Membangun rumah pertama memang susah-susah gampang (padahal bukan dirinya sendiri yang ngebangun ya haha). Jadi perlu perencanaan yang matang dan… Realistis! Ditambah juggling dengan pekerjaan dan mengurus anak, dan belum punya pengalaman sebelumnya, bikin proyek membangun rumah ini kadang suka bikin pusing. Tapi, tentunya bikin hati trenyuh juga, karena tiap kali nengokin rumahnya tuh rasanya nyess, this is gonna be our first home.

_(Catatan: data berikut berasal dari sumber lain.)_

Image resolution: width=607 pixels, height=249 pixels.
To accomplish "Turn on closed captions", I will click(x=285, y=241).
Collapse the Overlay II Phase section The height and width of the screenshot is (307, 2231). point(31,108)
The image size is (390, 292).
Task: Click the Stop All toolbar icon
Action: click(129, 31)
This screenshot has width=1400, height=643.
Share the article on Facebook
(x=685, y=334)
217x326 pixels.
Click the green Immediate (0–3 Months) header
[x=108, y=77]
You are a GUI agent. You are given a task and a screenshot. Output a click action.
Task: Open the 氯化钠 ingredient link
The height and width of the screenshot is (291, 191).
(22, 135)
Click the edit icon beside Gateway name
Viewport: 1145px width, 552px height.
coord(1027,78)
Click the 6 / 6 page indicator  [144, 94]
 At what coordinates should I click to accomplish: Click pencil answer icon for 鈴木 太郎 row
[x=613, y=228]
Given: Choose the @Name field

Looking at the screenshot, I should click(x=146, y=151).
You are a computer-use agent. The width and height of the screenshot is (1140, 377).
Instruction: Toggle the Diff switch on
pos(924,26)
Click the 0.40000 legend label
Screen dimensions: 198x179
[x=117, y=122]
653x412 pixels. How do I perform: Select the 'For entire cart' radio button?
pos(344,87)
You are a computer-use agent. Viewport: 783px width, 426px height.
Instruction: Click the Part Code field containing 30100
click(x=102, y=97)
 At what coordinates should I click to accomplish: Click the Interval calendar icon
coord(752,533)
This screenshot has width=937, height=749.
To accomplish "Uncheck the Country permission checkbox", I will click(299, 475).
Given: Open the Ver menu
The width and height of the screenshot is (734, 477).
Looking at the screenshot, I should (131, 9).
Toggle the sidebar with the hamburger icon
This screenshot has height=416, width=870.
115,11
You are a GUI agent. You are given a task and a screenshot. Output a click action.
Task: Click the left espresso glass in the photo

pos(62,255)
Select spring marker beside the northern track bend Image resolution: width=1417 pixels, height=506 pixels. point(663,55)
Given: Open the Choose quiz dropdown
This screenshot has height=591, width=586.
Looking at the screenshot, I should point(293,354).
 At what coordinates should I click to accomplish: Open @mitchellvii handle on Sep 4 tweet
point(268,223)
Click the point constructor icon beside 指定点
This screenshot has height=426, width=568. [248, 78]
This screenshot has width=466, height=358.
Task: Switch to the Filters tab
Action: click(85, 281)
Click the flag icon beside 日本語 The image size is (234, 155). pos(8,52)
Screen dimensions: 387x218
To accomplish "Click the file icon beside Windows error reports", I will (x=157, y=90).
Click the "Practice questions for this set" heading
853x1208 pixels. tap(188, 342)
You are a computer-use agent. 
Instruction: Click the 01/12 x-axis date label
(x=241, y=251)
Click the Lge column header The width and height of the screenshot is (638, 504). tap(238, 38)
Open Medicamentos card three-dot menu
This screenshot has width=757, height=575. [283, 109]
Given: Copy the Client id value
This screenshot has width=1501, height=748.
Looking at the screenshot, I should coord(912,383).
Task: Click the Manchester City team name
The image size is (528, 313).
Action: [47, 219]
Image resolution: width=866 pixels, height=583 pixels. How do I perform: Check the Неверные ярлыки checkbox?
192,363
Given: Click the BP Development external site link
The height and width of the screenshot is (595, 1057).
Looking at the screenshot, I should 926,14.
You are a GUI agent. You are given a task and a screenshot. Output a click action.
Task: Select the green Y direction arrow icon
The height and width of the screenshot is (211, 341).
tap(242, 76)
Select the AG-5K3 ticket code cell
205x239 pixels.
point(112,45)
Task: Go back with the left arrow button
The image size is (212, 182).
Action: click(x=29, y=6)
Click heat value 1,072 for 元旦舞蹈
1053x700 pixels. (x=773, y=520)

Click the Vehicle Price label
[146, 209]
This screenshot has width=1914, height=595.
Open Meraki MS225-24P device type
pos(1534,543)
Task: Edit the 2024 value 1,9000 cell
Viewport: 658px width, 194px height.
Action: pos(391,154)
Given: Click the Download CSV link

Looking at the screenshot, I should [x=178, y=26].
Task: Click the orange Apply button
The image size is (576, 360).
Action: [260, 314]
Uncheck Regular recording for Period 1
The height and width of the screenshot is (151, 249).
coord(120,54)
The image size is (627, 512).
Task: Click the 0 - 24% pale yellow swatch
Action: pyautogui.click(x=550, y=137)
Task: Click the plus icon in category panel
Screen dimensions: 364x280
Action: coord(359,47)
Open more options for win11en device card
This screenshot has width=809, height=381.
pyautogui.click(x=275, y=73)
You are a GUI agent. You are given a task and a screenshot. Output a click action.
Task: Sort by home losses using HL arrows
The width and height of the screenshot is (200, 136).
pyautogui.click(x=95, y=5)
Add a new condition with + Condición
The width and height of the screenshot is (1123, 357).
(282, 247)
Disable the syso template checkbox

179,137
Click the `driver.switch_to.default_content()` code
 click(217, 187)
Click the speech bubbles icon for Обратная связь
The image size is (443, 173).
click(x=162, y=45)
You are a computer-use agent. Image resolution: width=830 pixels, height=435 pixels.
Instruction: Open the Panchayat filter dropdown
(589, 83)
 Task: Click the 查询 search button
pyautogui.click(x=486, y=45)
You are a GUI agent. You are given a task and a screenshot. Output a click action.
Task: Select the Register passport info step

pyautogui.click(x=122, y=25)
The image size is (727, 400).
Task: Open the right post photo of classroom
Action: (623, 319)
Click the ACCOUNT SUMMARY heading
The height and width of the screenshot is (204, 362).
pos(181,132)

Perjalanan membangun rumah ini udah cukup panjang, tapi perjalanan di depan masih lebih panjang…
Mencari Arsitek dengan Arsitag
Siapa yang sudah pernah dengar Arsitag? Kalau yang belum pernah, jadi Arsitag ini adalah semacam marketplace yang mempertemukan arsitek dengan klien. Caranya juga mudah banget (dan GRATIS!). Kita tinggal masukin spesifikasi rumahnya mau seperti apa, di atas tanah seluas apa, dan dengan proyeksi budget berapa. Nanti request kita akan muncul di halaman Arsitag dan akan ada batas waktu di mana para arsitek yang tertarik untuk mengajukan diri.
Nah, waktu itu ternyata lumayan banyak yang tertarik (Alhamdulillah!), baik yang individu maupun perusahaan. Dari sekitar 60-an yang tertarik, tim Arsitag membantu kami untuk mengerucutkannya menjadi 10 aja. Wah lumayan banget ini menghemat waktu! Dari 10 itu, baru deh saya dan Abang riset sendiri, buka-buka portfolio, yang akhirnya kami memilih 3 arsitek teratas.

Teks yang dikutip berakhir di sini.